We previously reported remission of type 2 diabetes in a man with obesity who was treated with testosterone undecanoate for 10 years.7 For more information, see https://hcp.nebido.com/hcp/testosterone-news-resources/research-news/remission-of-type-2-diabetes-in-a-hypogonadal-man-after-long-term-testosterone-therapy
His BMI dropped from 37.1 to 29.6, with a weight loss of 24 kg (20.2%) and reduction in waist circumference of 12 cm.7 Metformin was discontinued in year 10. This contrasts with the patient reported here, who achieved remission after 2.5 years of testosterone therapy. It is to be expected that it will take longer time for a patient with obesity and more severe glycemic status to achieve diabetes remission with testosterone therapy than a patient with overweight and less severe glycemic status. Nevertheless, these two case reports demonstrate that long-term treatment with testosterone undecanoate injections in men with type 2 diabetes can result in diabetes remission, regardless of baseline degree of obesity. The key for achievement of diabetes remission is testosterone treatment duration and adherence.
The present case report is highly remarkable, showing that long-term treatment with testosterone undecanoate injections for 11 years results in prolonged complete remission of type 2 diabetes.There was a progressive normalization of HbA1c and normal glucose regulation was achieved by month 36 onward, now documented for 11 years. Furthermore, there were improvements in all components of the metabolic syndrome. The large amount of weight loss that was maintained during the entire course of testosterone therapy for 11 years likely explains, in large part, the complete remission. 21 Since the weight loss was maintained for such a long period of time, it is expected that the remission will persist with ongoing testosterone therapy.
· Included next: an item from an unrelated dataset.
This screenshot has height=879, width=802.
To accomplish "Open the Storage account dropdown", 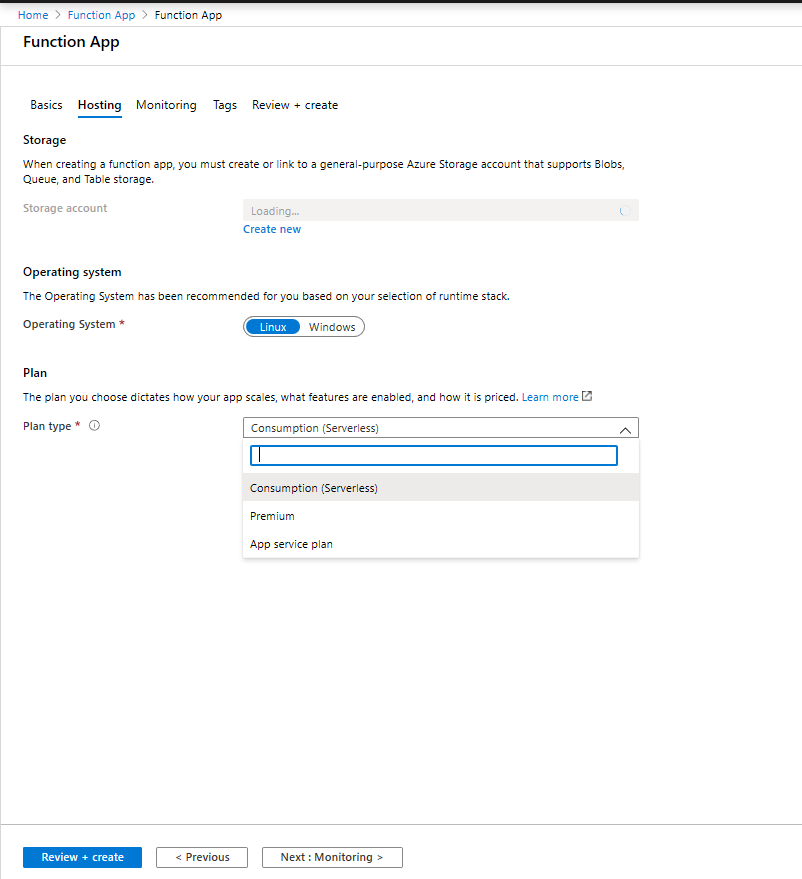I will 441,210.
The symptomatic relief, assessed with the AMS questionnaire, during the first year of testosterone therapy was expected. What is notable is that not only did the score drop during the first year of treatment but it remained low during the following 10 years despite the patient’s aging. At the final visit the patient was 68 years old, without suffering from hypogonadism symptoms and free from type 2 diabetes. These vitally important patient benefits were accompanied by a large reduction in healthcare costs.
The patients in the present 8 and previous 7 case report are continued on treatment with testosterone undecanoate injections and followed for more data collection. A new study published in Diabetes Care showed that treating men with hypogonadism and prediabetes with testosterone undecanoate injections for up to 8 years completely prevented progression to overt type 2 diabetes and also restored normoglycemia (HbA1c <5.7%) in almost all patients. In contrast, among untreated patients, 40.2% progressed to type 2 diabetes (HbA1c >6.5%).15
A larger “real-life” registry study of men with hypogonadism and type 2 diabetes receiving long-term treatment with testosterone undecanoate injections is underway. An abstract from this study has been published, reporting that the average time to discontinuation of diabetes medications, and hence remission of diabetes, is 6.2 years after start of treatment with testosterone undecanoate injections.22 We will report more details about this study once it has been published in its entirety.